Patrick Cotter O'Brien (19 January 1760 – 8 September 1806) was the second of 29 known people in medical history to have verifiably reached a height of 8 ft or more. O'Brien was born in Kinsale, County Cork, Ireland. His real name was Patrick Cotter and he adopted O'Brien as his stage name in the sideshow circus, claiming descent from the legendarily gigantic Brian Boru. He was also known as the Bristol Giant and the Irish Giant. Another giant of this period, Charles Byrne, also claimed to be an O'Brien.

He made enough money to retire in 1804 and lived in Hotwells, Bristol until his death. It is believed that he died from the effects of the disease gigantism.

No hearse could be found to accommodate his 8 ft 4 in casket encased in lead, and his remains were borne to the grave by relays of fourteen men. In his will, Cotter left £2,000 to his mother and a request that his body be entombed within 12 ft of solid rock (to prevent exhumation for scientific or medical research).
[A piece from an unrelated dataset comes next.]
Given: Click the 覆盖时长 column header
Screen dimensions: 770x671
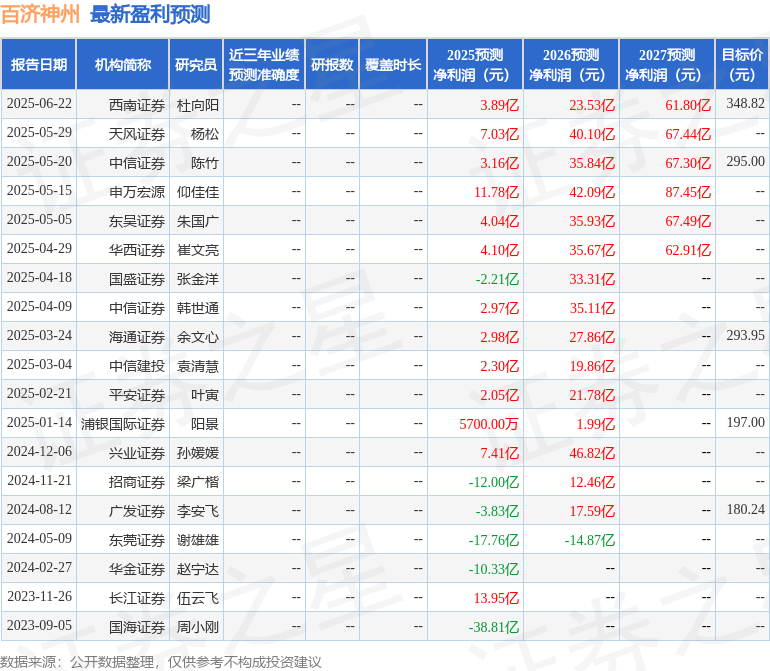Looking at the screenshot, I should tap(393, 64).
His grave remained undisturbed for just short of 100 years until March 1906 when workmen accidentally discovered his coffin whilst laying drains. His remains, after being measured and photographed by Edward Fawcett, were reburied.

In 1972 his remains, exhumed again, were examined and it was determined that, whilst alive, he stood approximately 8 ft 0 in tall. This made him the tallest person ever at that time, a record that would be surpassed by the next 'eight-footer', John Rogan, who died almost a century later. Patrick Cotter's giant boots are on display in the Kinsale Museum.

An arm of Cotter's is currently preserved in the Hunterian Museum, London.